Current recommendations for back sleeping (also called the supine position) is supported by research and we know it is a safer sleeping position for babies. We also know that SIDS deaths have dropped by 50 percent since we started placing babies on their backs for sleep. That’s a lot of babies that are surviving.
Also, these sleeping recommendations have been expanded to give our babies safe sleep environments, which include things like not smoking around infants and avoid putting infants in rooms where they may get too hot.
By closely following these evidence-based actions, we are eliminating sleep-related deaths for all babies and their families.
Q: My baby doesn’t seem comfortable on his back and seems to wake more often. Should I be concerned about their comfort?
A: Babies do tend to rouse (wake up) more often when on their backs; however, the fact that babies rouse more often is actually believed to be a protective factor against SIDS. This means that instead of “forgetting” to breathe because they are so soundly asleep, a baby on their back will rouse more often and ensure that their underdeveloped respiratory system keeps working correctly.
Q: Why would I want to put my baby all alone in a crib by themselves? That seems more dangerous to me.
A: Just because it is recommended that your baby is alone in her crib, doesn’t mean she needs to be left all alone and by themselves!
To clarify, babies should be alone in their crib without other children and items like blankets, toys and crib bumpers. However, they should still be close to you no matter where their crib is placed. We call this “room-sharing” without “bed sharing.”
Room-sharing is shown to be protective of your baby, especially when they are very young. As your child gets older, you can decide when the right time is to move him or her into their own room. Until then, keep them close, but keep them safe in their own space too.
Q: My doctor, a nurse and my mother all gave me different information about my infant’s sleep practices. Who should I listen to about sleep safety?
A: Gather as much information as you can and follow your instincts. Even advocates for bed-sharing acknowledge that there are clearly defined steps you should take to reduce your child’s risk of sleep-related death.
These steps align with the advice posted here and are positive healthy ways to improve your child’s well-being. Certain medical conditions may require you to follow different advice than what is provided in this Q&A. Always take into account special circumstances when deciding what is best for you and your family.
Q: Why is smoking bad for my baby and their sleep?

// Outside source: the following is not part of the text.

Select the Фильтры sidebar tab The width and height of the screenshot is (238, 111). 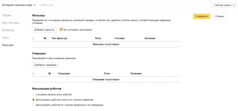[x=8, y=45]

A: Tobacco smoke is damaging to everyone’s lungs, especially for the undeveloped lungs of infants who are new to the world. Tobacco usage by mothers, while pregnant and after birth, has been linked to an increased risk for SIDS. Additionally, you want to avoid all drugs and alcohol when you are nursing your baby or in charge of caring for them.
Q: I’m worried about my baby being cold and getting sick. Why do they suggest no extra blankets in their crib?
A: Most babies only need about one layer more than what you, the adult, are wearing. Very young babies are still learning how to regulate their body temperatures and overheating them is dangerous. Therefore, adding an additional layer is sufficient for keeping them warm without being too hot.
For example, if you are at home wearing a short sleeve t-shirt and jeans, your baby will be fine in a long sleeved sleeper. No extra blankets and quilts needed. Some people even dress their babies in a “sleep sack.” Additionally, extra blankets and quilts pose a very serious risk for suffocation. Keeping extra items such as this out of the crib eliminates the risk for sleep-related death.